You see.. like I told him, I always build it up… and its generally a big bust. I have cried on my last two birthdays… because as I have said before, Ben is by no means a planner. I adore him with all my being… but he is not. It does not even cross his mind that he SHOULD plan something for my birthday… I mean after all… I plan everything else.

The fact that he brought it up.. should make me happy…. and it does.. that he’s putting thought into it… but the question is.. will it go further? Maybe I’m being a spoiled brat… who knows. I just want one day of the year to be about me.. and only me. I want to feel special and loved… and I really don’t think that is too much to ask for honestly. Just one time I would like him to go out of his way… to try really hard to do something special for me… no matter what it is. I would love it because I know how much he put into it.
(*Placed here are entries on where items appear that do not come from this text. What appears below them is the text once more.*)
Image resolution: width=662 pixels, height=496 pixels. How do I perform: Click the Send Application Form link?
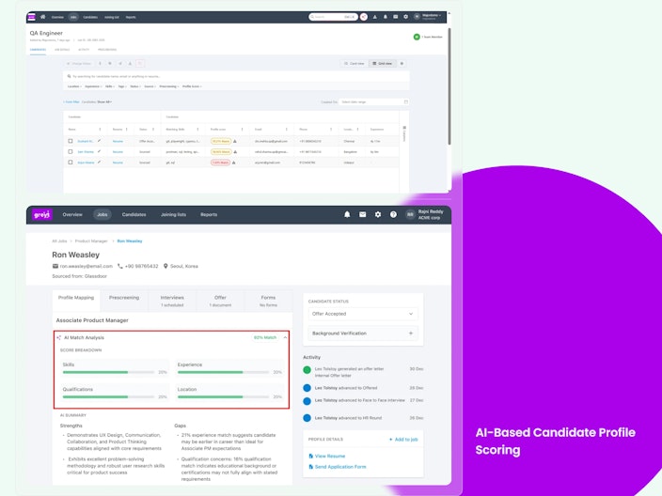pyautogui.click(x=338, y=467)
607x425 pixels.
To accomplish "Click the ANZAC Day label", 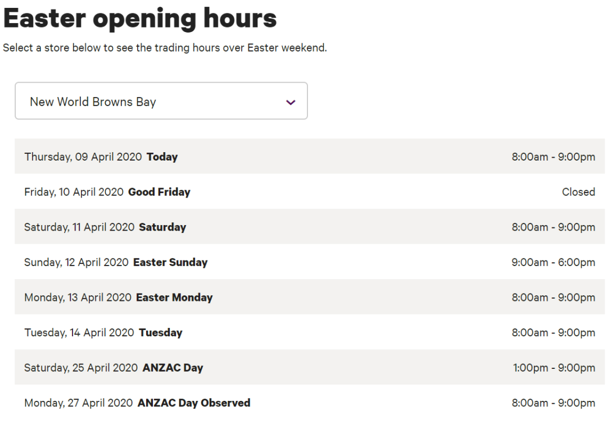I will tap(173, 368).
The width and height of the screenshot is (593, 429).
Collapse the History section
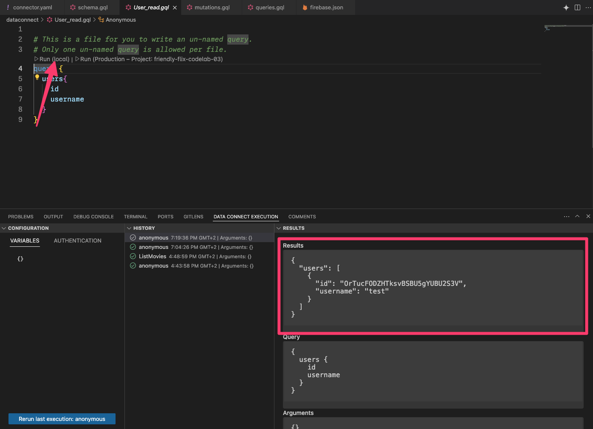pyautogui.click(x=129, y=229)
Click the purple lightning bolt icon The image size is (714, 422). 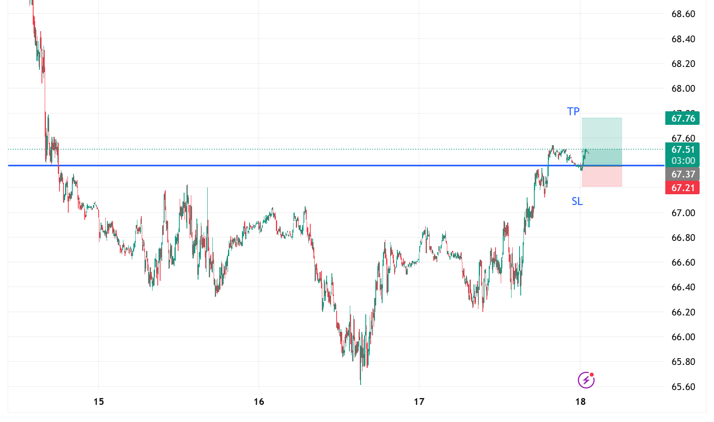click(586, 380)
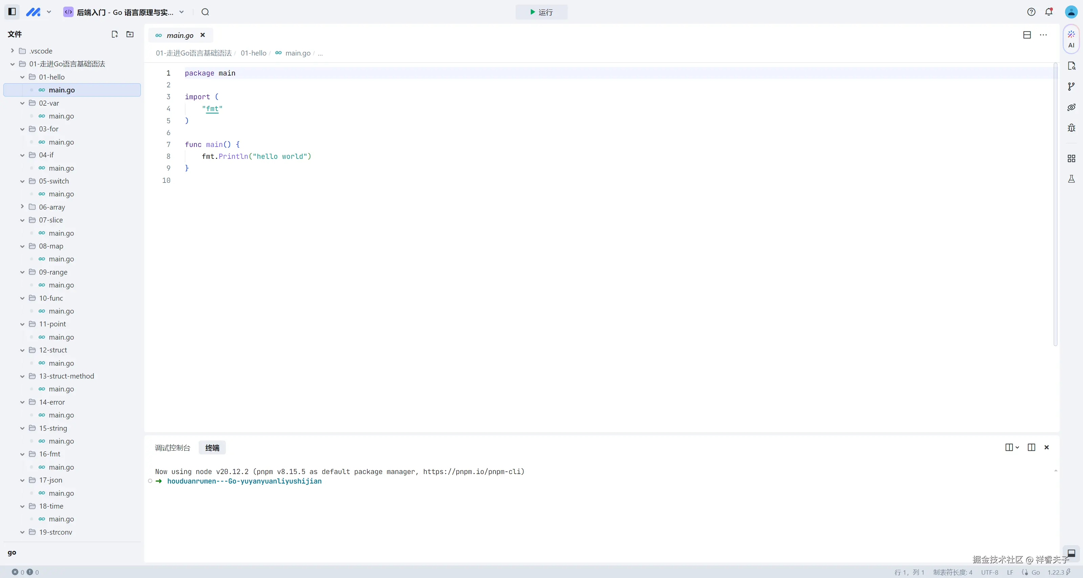Select the 终端 tab

212,448
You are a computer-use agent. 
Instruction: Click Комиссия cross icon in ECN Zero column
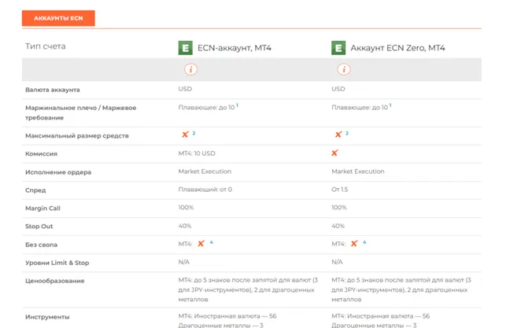coord(334,153)
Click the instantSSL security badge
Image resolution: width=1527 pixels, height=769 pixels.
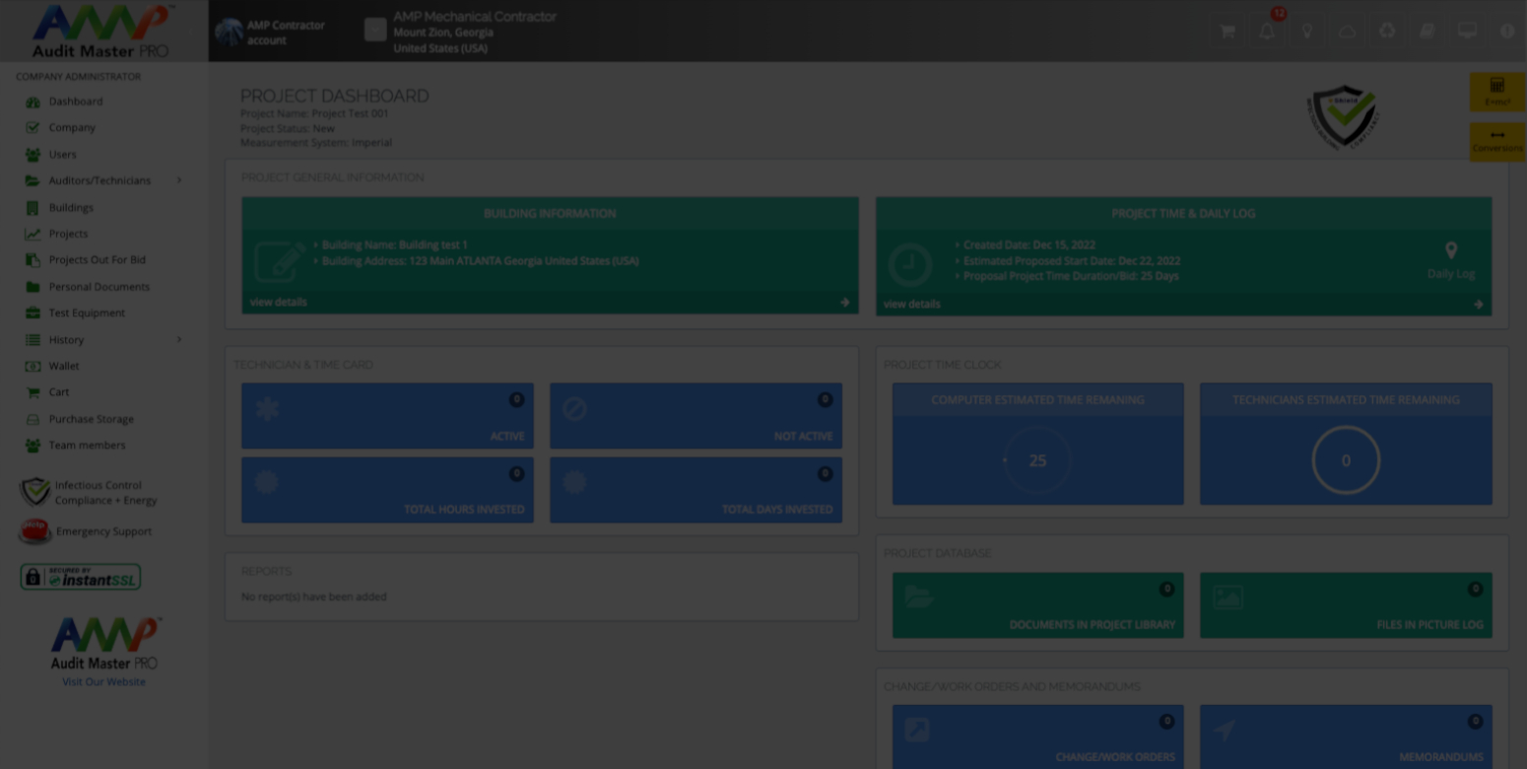(x=80, y=577)
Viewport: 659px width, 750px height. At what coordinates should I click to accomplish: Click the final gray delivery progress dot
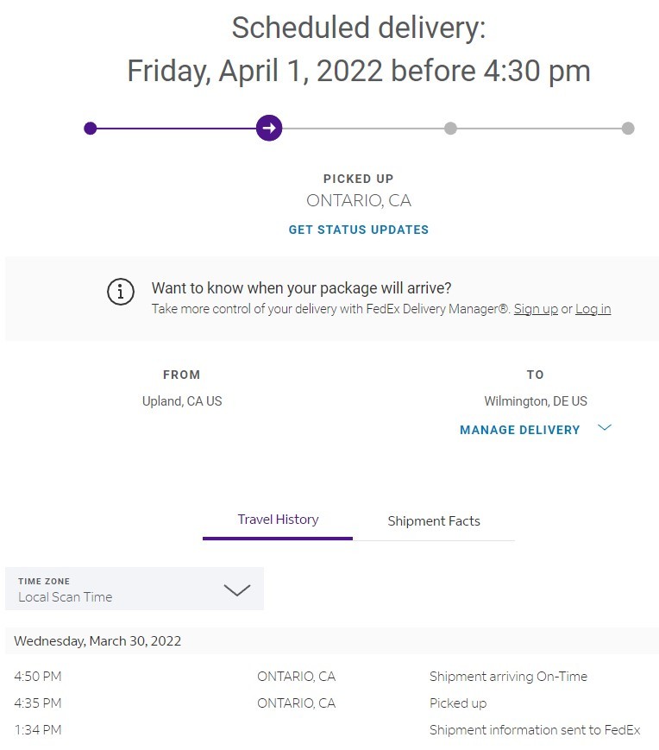tap(628, 129)
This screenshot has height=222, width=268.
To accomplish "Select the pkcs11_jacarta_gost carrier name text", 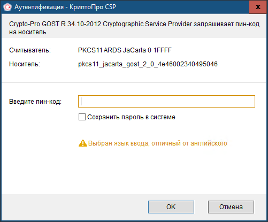I will (x=148, y=64).
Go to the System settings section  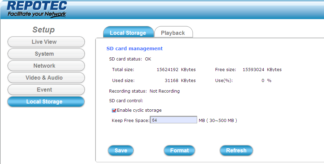(46, 54)
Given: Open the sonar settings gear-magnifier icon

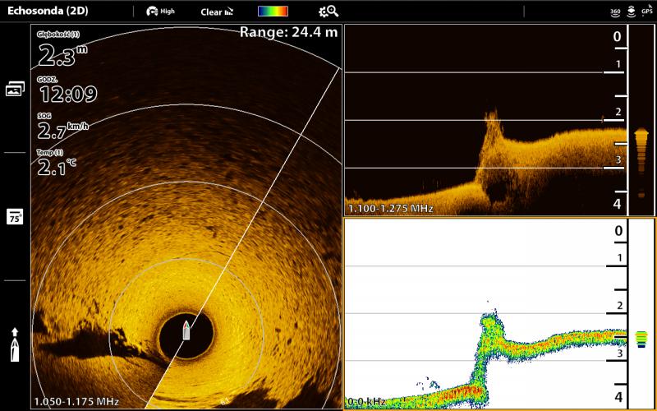Looking at the screenshot, I should 329,12.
BUT in the same thought.. I will not hold my breath.. (not because I don’t have faith in him… but because I know him and though he tries… it’s just not his suit)… and I certainly will no build it up in my head. I refuse to feel like that on my birthday again this year. I just will not do it to myself. At the end of the day… it boils down to.. had I not made it into something huge, I would not feel so bummed. For everyone else… it is just another day… and I’m okay with that…. I just… yeah.. want to feel special.. if only for for day.

Ben did apologize for bringing it up… he said he didn’t mean to bum me out… and I know it made him feel bad. I didn’t think I would have reacted that way.. I couldn’t help myself. I love him… and how he cares… that makes me feel special…. because I know to him I am. So really, I’m not sure why this whole birthday thing bugs me so much… I need to work on that for sure.